7pm doors, 8pm show. Tralf Music Hall, 622 Main St. (852-2860 / tralfmusichall.com) $23 presale, $27 day of show

Sunday, March 7

YACHT

Few bands can make you dance and contemplate the nature of reality at the same time, but this is what Portland, Oregon based indie-pop duo YACHT forces you to do. Electronic composer Jona Bechtolt created the project in 2003 and released three albums before adding vocalist Claire Evans in 2009. The duo, which is part experimental progressive rock and part 1980’s synthpop, recently embarked on a world tour that will soon bring them to Buffalo. See Mystery Lights, YACHT’s fourth album (and first featuring Evans), was released in 2009 by dance-punk master James Murphy’s record label, DFA Records. The album propelled them into the sights of electronic indie music fans with its existentialist lyrics about life after death and the existence other worldly dimensions, hypnotic chants about human nature, and ironic lines about the supernatural, like “I used to live in a psychic city/I never knew what would happen in a day.” The heady themes examined in their lyrics are toned down by upbeat and bouncy digital sounds layered with fuzzy guitar riffs, complex looped drum tracks, and bizarre samples. Be prepared to dance along with this philosophic art duo as they turn knobs and click laptop keys on stage at Soundlab on Sunday (March 7). Bobby Birdman opens the show.

—cory perla

9pm. Soundlab, 110 Pearl St. (440-5907 / bigorbitgallery.org/soundlab) $12-$14

Sunday, March 7

Cursive

Cursive has been making music for well over a decade now, which almost seems unbelievable considering the shelf life of so many indie bands. But Cursive hasn’t experienced a creative drop off; in fact, they’re at their lyrical and musical best. Hats off to singer Tim Kasher, too, whose voice remains as volatile and strained as it was when the band started 15 years ago. It’s Kasher’s voice, after all, that is the rallying point, taking songs that start out subtle and transforming them into something chaotic in what seems like one breath. The lyrics themselves are deliberately crafted, placing characters against the ever present, crippling backdrop of society in typical Kasher form. In the song “From the Hips,” off the bands newest album Mama, I’m Swollen (Saddle Creek), Kasher muses on this conflict between man and machine: “We’re all just trying to play our roles/In a play that runs ad nauseum/I hate this damn enlightenment/We were better off as animals.” A scary but rewarding prospect. Joining Cursive on Sunday (March 7) at Mohawk Place are local bands All of Them Witches and Paul’s Grandfather.

—jon wheelock

8pm.
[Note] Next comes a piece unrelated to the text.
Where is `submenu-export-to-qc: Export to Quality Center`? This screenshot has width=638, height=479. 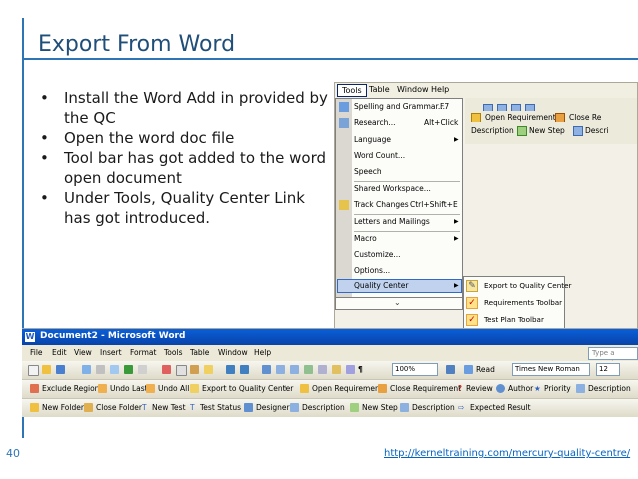
submenu-export-to-qc: Export to Quality Center is located at coordinates (528, 286).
Mohawk Place, 47 E. Mohawk St. (855-3931 / myspace.com/mohawkplace) $12-$15 at Ticketwweb.com or supernautbooking.com

Wednesday, March 10

Foreign Born

On Wednesday (March 10), Foreign Born brings their tribal-tinged folk music to Soundlab. The band creates a simple sonic template that is ideal for sipping a drink in the sun, like a strange blend of Animal Collective, groovy Simon & Garfunkel, and hand-claps. A perfect example of the band’s beach house sound is the track “Early Warnings,” from their album Person To Person, which showcases their flair for driving campfire rhythms and sugary lead guitar lines. The Los Angeles band began in 2003, self-releasing their EPs and a full length, while gaining exposure from a Spin Magazine feature and a performance on the pilot episode of the television series Chuck. Supporting the band will be Philadelphia’s Free Energy, who have a similarly sunny sound with a rock ‘n’ roll attitude. Wednesday’s show at Soundlab starts at 9pm, and will surely cure any Buffalo end of winter blues.